▶ EXERCISE PROMPT
The answer must consist of every line in the data below that holds the word "photo".
[EXERCISE MATERIAL]
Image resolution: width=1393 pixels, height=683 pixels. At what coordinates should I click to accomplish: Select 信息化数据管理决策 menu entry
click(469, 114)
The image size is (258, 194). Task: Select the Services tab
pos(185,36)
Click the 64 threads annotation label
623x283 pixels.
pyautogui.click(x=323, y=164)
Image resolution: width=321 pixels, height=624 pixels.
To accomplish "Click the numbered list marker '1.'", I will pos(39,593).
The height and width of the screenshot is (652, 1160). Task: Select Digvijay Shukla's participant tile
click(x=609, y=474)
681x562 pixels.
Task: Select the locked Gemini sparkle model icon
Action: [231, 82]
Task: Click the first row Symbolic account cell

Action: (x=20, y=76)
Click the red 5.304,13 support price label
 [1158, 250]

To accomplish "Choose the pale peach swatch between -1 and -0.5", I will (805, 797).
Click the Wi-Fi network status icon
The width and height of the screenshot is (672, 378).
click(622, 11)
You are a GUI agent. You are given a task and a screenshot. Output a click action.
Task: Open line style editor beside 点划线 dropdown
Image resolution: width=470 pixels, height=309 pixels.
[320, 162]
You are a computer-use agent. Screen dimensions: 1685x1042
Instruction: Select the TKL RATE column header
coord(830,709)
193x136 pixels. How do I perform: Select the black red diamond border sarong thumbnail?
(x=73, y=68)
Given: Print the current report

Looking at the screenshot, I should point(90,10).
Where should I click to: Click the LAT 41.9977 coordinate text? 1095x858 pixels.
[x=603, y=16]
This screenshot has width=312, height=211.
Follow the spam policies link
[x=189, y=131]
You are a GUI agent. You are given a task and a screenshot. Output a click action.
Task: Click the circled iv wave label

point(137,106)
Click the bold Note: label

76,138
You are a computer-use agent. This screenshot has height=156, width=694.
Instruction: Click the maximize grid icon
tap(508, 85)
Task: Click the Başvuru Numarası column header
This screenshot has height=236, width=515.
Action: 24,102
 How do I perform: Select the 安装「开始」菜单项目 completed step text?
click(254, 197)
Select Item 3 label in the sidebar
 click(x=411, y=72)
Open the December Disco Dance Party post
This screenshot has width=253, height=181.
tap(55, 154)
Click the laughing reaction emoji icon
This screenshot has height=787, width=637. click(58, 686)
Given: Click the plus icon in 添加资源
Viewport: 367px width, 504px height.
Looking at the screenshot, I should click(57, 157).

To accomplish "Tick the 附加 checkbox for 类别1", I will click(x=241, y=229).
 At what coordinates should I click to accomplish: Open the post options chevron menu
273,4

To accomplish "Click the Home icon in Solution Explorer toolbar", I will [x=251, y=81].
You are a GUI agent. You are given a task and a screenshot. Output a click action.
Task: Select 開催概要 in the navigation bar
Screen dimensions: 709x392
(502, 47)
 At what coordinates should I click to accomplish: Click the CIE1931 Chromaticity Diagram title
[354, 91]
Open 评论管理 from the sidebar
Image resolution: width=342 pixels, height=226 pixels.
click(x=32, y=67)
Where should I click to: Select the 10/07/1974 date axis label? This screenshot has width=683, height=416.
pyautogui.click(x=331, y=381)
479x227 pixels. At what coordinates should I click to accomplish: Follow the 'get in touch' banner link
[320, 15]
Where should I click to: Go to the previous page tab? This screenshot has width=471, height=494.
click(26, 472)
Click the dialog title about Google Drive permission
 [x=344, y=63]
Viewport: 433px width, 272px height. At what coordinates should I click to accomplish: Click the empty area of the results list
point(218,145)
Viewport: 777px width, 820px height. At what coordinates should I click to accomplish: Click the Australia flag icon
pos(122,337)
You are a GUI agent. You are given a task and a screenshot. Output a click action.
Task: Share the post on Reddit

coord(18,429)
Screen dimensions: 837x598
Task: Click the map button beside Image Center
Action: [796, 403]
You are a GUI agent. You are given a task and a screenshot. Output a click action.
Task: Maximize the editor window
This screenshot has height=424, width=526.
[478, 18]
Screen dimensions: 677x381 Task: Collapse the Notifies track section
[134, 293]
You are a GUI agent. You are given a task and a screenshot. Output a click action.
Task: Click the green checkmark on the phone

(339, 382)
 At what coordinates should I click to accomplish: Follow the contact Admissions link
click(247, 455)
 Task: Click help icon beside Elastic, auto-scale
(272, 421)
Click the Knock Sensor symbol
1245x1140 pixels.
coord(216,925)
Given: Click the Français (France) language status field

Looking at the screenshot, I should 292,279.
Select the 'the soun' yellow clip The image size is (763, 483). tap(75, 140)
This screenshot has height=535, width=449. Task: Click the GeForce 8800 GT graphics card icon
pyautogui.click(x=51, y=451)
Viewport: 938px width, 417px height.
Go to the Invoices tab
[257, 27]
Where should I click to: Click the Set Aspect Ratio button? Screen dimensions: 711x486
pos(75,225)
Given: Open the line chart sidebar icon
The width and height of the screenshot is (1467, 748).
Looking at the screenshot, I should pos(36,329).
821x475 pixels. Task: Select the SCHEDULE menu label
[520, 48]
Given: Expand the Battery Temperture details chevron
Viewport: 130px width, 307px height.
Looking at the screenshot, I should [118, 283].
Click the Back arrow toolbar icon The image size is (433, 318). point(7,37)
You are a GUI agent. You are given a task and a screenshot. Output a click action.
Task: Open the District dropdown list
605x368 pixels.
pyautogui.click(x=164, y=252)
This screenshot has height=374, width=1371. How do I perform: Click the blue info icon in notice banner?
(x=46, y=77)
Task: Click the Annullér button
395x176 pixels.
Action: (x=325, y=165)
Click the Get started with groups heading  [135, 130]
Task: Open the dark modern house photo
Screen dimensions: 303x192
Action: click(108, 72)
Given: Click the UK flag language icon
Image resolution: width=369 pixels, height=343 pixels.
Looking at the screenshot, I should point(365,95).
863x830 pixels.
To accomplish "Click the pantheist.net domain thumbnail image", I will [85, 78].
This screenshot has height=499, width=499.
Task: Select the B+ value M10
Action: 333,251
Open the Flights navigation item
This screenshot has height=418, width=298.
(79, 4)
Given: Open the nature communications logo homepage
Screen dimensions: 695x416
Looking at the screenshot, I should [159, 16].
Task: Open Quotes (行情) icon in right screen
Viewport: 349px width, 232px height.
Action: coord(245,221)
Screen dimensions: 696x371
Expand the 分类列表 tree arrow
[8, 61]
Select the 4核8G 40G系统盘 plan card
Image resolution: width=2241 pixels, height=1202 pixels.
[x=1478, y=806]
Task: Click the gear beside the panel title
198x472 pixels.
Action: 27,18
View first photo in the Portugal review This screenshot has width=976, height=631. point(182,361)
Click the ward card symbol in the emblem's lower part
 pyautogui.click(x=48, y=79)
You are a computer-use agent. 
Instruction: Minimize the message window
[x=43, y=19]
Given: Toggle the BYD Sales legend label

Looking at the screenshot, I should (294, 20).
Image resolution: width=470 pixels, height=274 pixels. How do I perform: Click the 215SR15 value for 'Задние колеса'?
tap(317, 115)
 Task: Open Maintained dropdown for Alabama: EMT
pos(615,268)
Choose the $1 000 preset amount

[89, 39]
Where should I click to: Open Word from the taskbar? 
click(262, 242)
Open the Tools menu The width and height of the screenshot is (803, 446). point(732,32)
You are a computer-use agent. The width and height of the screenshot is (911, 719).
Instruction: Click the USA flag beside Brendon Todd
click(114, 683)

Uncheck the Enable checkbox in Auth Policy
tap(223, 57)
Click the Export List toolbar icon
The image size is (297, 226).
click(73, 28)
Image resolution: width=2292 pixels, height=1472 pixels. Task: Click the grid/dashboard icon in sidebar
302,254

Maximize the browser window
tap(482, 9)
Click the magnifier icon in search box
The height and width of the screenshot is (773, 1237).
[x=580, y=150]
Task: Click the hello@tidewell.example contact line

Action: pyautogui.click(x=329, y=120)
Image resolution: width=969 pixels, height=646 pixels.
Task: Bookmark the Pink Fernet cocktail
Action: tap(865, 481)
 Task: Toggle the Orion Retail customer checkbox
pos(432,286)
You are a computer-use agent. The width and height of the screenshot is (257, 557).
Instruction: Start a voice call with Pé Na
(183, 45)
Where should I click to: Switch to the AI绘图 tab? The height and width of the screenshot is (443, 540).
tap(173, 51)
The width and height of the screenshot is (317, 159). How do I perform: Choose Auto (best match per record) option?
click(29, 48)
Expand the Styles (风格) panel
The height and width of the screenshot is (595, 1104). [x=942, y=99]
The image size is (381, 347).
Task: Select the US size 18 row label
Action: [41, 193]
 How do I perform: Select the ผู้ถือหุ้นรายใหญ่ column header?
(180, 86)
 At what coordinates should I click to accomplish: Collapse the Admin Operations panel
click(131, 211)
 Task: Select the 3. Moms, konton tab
[/EXERCISE MATERIAL]
▶ ANSWER FOR THE TASK
Task: Open the dark modern house photo
View first photo in the Portugal review This screenshot has width=976, height=631. point(182,361)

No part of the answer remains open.